* **Excerpted records**:
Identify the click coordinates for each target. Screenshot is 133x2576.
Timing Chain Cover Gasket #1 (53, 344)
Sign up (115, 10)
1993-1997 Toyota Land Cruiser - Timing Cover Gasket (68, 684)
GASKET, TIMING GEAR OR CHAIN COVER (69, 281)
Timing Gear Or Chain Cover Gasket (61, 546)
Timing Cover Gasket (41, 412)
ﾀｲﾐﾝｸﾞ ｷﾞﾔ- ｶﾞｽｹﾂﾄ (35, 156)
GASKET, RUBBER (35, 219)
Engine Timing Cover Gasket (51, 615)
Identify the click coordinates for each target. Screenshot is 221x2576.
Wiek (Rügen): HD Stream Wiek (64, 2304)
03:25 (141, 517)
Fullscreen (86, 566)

--

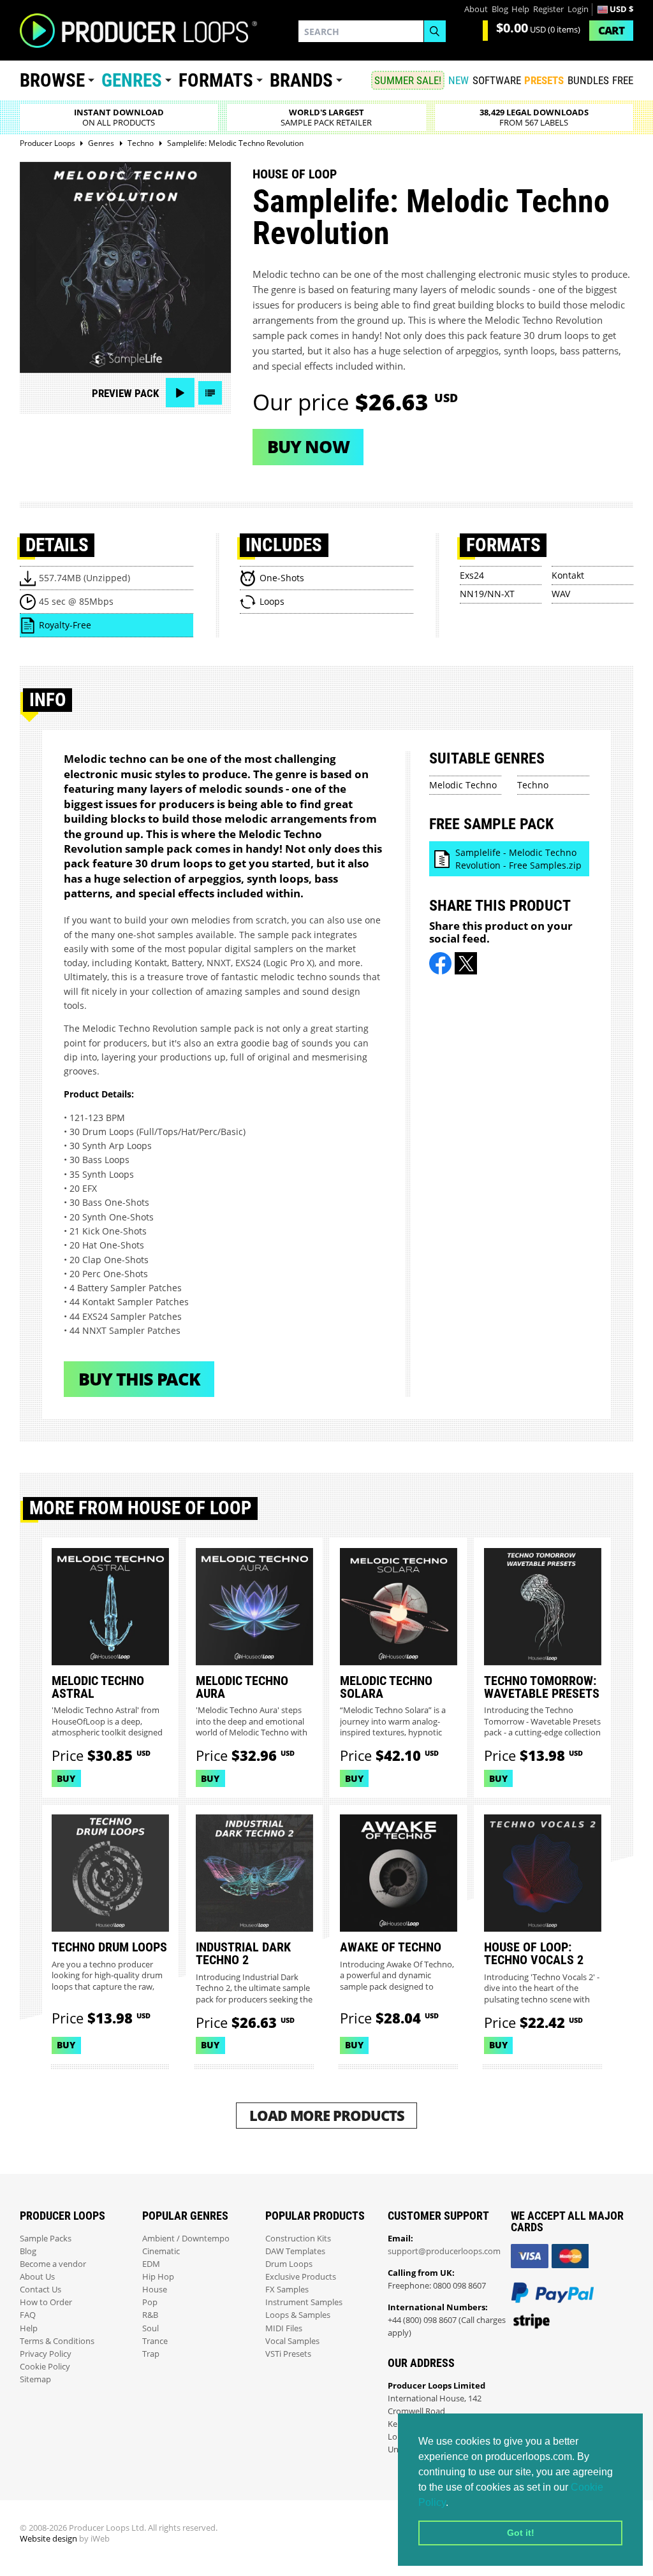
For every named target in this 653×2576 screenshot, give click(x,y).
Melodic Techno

* **What is required**: In the listing above, find the line with "GASKET, TIMING GEAR OR CHAIN COVER (69, 281)" and the line with "Screenshot is 221x2576.". Output those two lines and every line between them, exactly as written.

* **Your response**:
GASKET, TIMING GEAR OR CHAIN COVER (69, 281)
Timing Gear Or Chain Cover Gasket (61, 546)
Timing Cover Gasket (41, 412)
ﾀｲﾐﾝｸﾞ ｷﾞﾔ- ｶﾞｽｹﾂﾄ (35, 156)
GASKET, RUBBER (35, 219)
Engine Timing Cover Gasket (51, 615)
Identify the click coordinates for each target. Screenshot is 221x2576.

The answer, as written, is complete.